Книга Пусть любить тебя будет больно, страница 44. Автор книги Ульяна Соболева

Разделитель для чтения книг в онлайн библиотеке

Онлайн книга «Пусть любить тебя будет больно»

Cтраница 44

Медленно опустился на колени рядом с ней, вглядываясь в бледное, почти синее лицо и застывший взгляд. Она его не видит, она вообще, кажется, выпала из реальности и смотрит в никуда под это страшное монотонное мычание на одной ноте. Он не знал, о чем она думает, но это был двойной удар – смерть Нади и эти снимки. Смертельный удар и зацепил сразу обоих. Еще один гвоздь в гроб их отношений.

– Ксан… посмотри на меня. Я здесь. Все будет хорошо.

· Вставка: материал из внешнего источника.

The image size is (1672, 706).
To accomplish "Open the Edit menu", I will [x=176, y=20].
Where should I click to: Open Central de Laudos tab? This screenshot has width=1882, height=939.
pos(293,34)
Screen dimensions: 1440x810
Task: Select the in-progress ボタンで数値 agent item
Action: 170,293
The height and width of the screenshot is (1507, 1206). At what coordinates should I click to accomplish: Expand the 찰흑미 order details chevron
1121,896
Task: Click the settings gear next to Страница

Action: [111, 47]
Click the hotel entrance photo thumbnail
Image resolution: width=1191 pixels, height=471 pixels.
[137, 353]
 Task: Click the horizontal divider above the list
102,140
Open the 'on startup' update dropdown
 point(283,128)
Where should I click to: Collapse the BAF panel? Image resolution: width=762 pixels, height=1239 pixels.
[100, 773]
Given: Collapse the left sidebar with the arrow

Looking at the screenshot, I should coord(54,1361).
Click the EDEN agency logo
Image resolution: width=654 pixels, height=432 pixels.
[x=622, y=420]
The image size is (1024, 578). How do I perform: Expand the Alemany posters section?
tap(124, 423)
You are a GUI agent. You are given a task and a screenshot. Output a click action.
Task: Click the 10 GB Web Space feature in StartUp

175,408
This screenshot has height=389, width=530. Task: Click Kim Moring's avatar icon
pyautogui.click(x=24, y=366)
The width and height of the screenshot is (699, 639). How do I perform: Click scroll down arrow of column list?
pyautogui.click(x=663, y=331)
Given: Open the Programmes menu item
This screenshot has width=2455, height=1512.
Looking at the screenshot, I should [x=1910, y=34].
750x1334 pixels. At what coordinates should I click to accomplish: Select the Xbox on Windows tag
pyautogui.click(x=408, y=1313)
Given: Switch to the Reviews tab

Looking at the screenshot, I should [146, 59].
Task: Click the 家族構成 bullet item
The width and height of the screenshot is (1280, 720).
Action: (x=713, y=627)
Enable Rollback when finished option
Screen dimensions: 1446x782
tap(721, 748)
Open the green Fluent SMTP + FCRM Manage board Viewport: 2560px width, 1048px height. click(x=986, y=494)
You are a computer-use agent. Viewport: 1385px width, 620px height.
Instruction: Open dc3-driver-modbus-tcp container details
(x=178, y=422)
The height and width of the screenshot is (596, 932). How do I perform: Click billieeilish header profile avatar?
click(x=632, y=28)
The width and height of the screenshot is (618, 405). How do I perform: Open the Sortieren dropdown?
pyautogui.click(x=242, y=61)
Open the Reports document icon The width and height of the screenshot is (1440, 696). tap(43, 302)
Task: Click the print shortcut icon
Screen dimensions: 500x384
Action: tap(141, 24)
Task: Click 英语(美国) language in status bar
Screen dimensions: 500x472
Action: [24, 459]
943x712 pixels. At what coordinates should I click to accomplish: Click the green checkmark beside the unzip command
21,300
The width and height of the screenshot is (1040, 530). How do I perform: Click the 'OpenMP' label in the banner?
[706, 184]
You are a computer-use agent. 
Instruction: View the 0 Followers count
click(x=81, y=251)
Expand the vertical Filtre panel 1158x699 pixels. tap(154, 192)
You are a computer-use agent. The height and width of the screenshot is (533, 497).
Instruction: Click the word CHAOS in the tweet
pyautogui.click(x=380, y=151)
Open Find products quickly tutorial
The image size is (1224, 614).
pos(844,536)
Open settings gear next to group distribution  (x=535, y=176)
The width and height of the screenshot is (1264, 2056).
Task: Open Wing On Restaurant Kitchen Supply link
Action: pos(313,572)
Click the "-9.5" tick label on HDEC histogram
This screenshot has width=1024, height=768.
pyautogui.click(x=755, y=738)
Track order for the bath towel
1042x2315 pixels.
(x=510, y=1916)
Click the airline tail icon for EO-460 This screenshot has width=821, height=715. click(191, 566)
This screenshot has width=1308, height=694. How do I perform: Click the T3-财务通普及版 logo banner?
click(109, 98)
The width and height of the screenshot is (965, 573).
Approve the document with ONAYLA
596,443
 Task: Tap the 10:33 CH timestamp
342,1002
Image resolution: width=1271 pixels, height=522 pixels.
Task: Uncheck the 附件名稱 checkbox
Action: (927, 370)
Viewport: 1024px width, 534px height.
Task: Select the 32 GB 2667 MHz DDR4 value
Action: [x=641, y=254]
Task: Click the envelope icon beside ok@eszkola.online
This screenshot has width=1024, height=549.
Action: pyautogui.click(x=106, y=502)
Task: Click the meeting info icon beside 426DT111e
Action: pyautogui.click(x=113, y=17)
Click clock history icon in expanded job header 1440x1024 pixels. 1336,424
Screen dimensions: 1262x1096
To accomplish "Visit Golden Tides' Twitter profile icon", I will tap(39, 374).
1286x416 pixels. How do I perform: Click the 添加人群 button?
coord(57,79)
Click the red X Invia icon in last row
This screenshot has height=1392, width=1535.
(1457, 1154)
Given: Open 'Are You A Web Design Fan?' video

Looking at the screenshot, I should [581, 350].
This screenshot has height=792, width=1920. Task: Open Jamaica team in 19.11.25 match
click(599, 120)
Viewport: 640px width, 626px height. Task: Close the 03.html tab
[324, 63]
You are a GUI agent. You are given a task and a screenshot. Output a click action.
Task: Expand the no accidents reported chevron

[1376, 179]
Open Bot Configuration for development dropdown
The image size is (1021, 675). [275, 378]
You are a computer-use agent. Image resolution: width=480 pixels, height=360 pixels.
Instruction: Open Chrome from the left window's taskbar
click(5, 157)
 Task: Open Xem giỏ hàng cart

И сам понимает, что не будет. Никогда у них с ней не будет хорошо. Потому что он и есть причина всего. Потому что он – это утопия и болото. Не даст он ей ничего, кроме вечной гонки на выживание. Хорошо может быть только без него. И то не сразу. Отпустить ее должен. Обязан. Только от этой мысли хочется зверем выть и головой о стены до беспамятства. Самому отказаться – это как вскрыть вены тупым лезвием. Режешь и режешь, а смерть не наступает, только боль адская.

– Оксана, ты меня слышишь?

Не слышит, только звук этот жуткий прекратился. Он сглотнул и, протянув руку, провел костяшками пальцев по ее щеке. Попытался привлечь к себе, но она как каменная – не сопротивляется и не поддается. Застыла с этим страшным выражением лица, как высеченная изо льда статуя. Не живая и не мертвая. Но уже не та Оксана, которую он знал… как и он уже не тот Руслан. Они оба изменились за это время до неузнаваемости, и он совсем не уверен, что у этих новых людей есть совместное «завтра»… потому что у них и «сегодня» не осталось. Только «вчера»… Какое-то эфемерное, сказочное и ненастоящее «вчера». Сейчас ему казалось, что это все было сном, который обязательно должен был закончиться.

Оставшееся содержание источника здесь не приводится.